Dr Matt Miller from the Cawthron Institute has received an investment of $1,000,000 from the High-Value Nutrition (HVN) National Science Challenge and industry partners for a second programme of research to investigate the anti-inflammatory properties and other health benefits of Greenshell™ mussels. This HVN funding was announced today at the 2019 New Zealand Aquaculture conference, where Dr Miller spoke about his research in a presentation titled ‘Musseling-up: enhancing Greenshell™ mussel value’.

The multi-disciplinary, world-leading research team assembled for this programme reunites and strengthens the successful collaboration between industry and leading New Zealand science established in the previous programme, including the Cawthron Institute, Sanford Limited and Massey University, with the addition of researchers from AgResearch and Plant & Food Research.

Sanford is New Zealand’s largest Greenshell™ mussel producer, generating over 40% of the country’s output, and is actively working to improve all aspects of Greenshell™ mussel breeding, production, processing and food innovation.

The research team aims to identify and validate the health benefits of Greenshell™ mussels by using a systems nutrition approach and novel methods to develop a better understanding of the relationships between inflammation, metabolism and musculoskeletal function.

The programme builds on earlier HVN funded research where scientists discovered the novel health benefits and protective properties of Greenshell™ mussels and enabled the research team to develop a better understanding of the potential for developing premium mussel products with more benefits for the seafood-eating public.

Greenshell™ mussel is New Zealand’s leading aquaculture species, but it is currently undervalued as international consumers do not realise the health benefits of this food.

“The goal of this research is to provide scientific evidence of the anti-inflammatory properties of Greenshell™ mussel, which in turn will add value to exports of this iconic New Zealand kaimoana,” says Joanne Todd, Director, High-Value Nutrition National Science Challenge. “The foremost impact of this research will be the economic growth for New Zealand aquaculture sector through validation of health benefits” she says.
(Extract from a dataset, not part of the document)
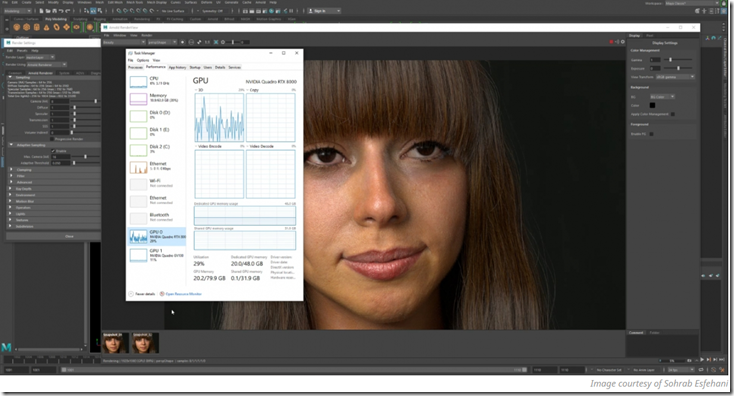Click the polygon cone shelf icon
734x396 pixels.
point(46,27)
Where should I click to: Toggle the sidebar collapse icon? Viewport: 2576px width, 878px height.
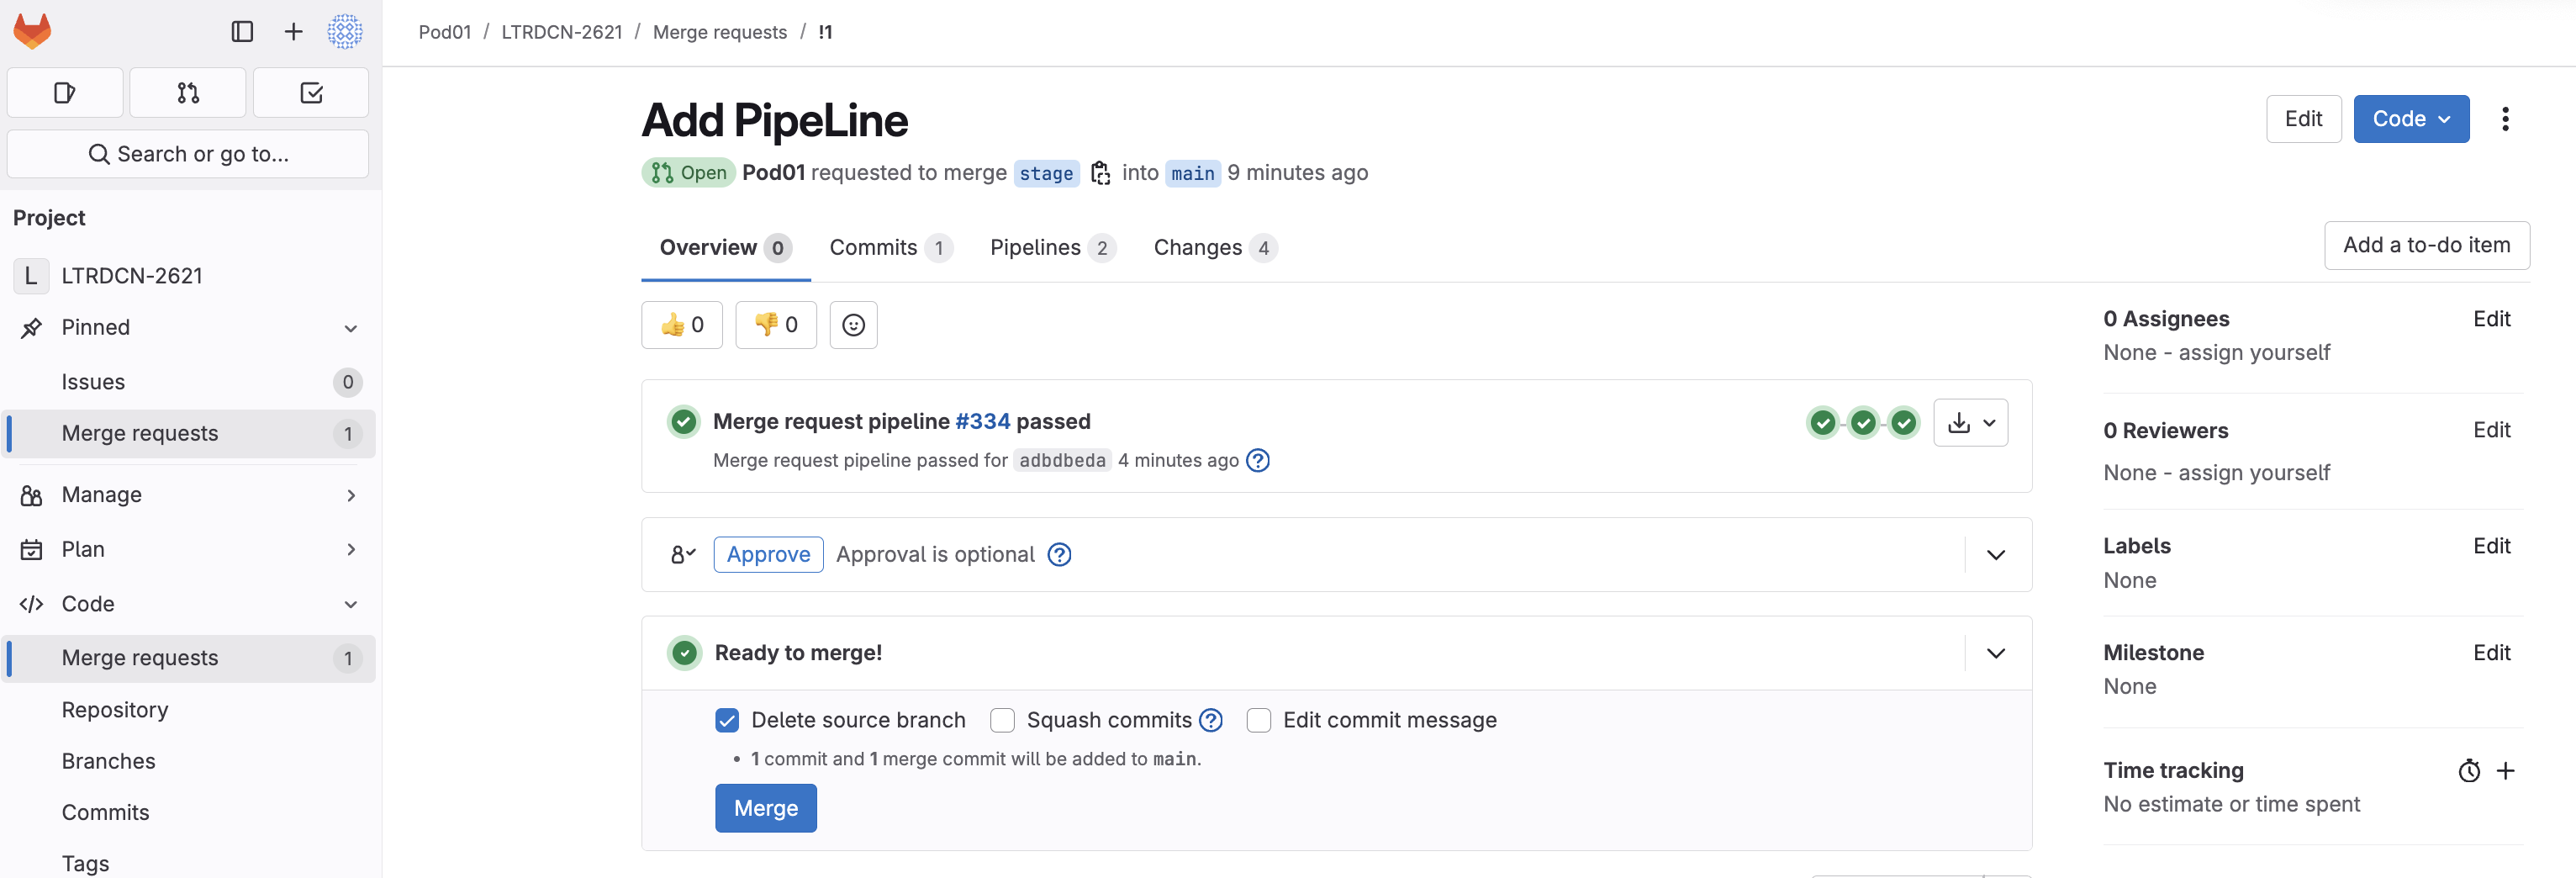tap(242, 32)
The programme will measure the effects of Greenshell™ mussels on acute and chronic inflammation, as well as effects on joint and muscle function. This work follows on from key novel findings from the previous HVN-funded programme and will establish a new health and marketing opportunity for greenshell mussel foods. The trials will be conducted by Plant & Food Research Limited and Massey University.
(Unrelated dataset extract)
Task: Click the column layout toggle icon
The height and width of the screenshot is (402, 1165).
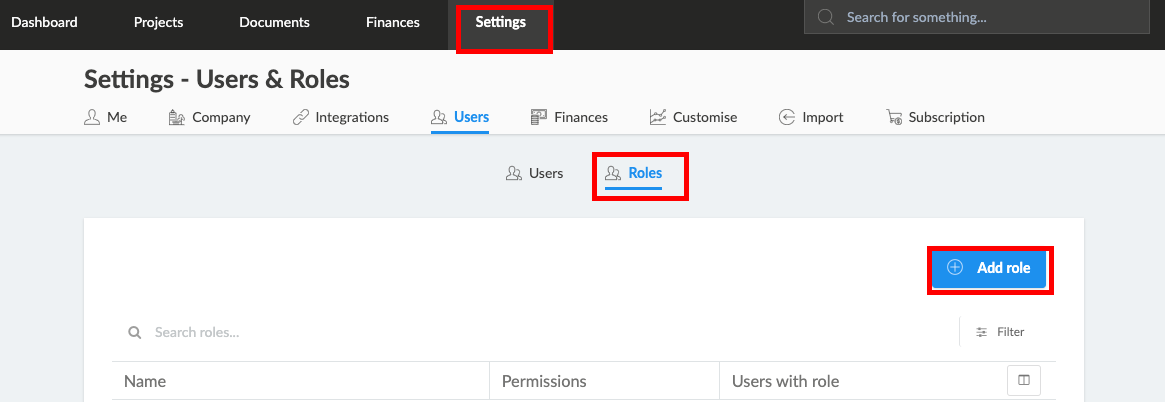Action: pyautogui.click(x=1024, y=380)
The programme will also merge evidence-based research with Māori knowledge of the traditional and customary usage of  Greenshell™ mussels to further validate the health benefits using historical and scientific evidence.

“Clinical research represents a huge opportunity to raise the value of Greenshell™ mussel food products by providing evidence of the seafood’s bioactivity to international health conscious consumers,” says Professor Richard Mithen, HVN Chief Scientist.

“The major benefit of this programme is the benefit to New Zealand of validating the health benefits of an iconic kiwi food product, particularly in regional New Zealand where mussel production occurs,” says Professor Mithen. “Benefits of this programme will occur across the wider New Zealand mussel industry with value created  for all mussel producers and connecting industries, and open up options for marketing further novel functional foods,” he says.

The HVN Challenge is a mission-led programme of innovative research into the health and wellbeing attributes of New Zealand produced foods for our major export markets. The Challenge will over the next five years fund a number of projects through a competitive contestable funding process, and has recently approved two innovative projects that will be completed together with Māori businesses partners. High-Value Nutrition is one of the eleven National Science Challenges. The Challenge has a $45.6 million budgeted research investment over the next five years.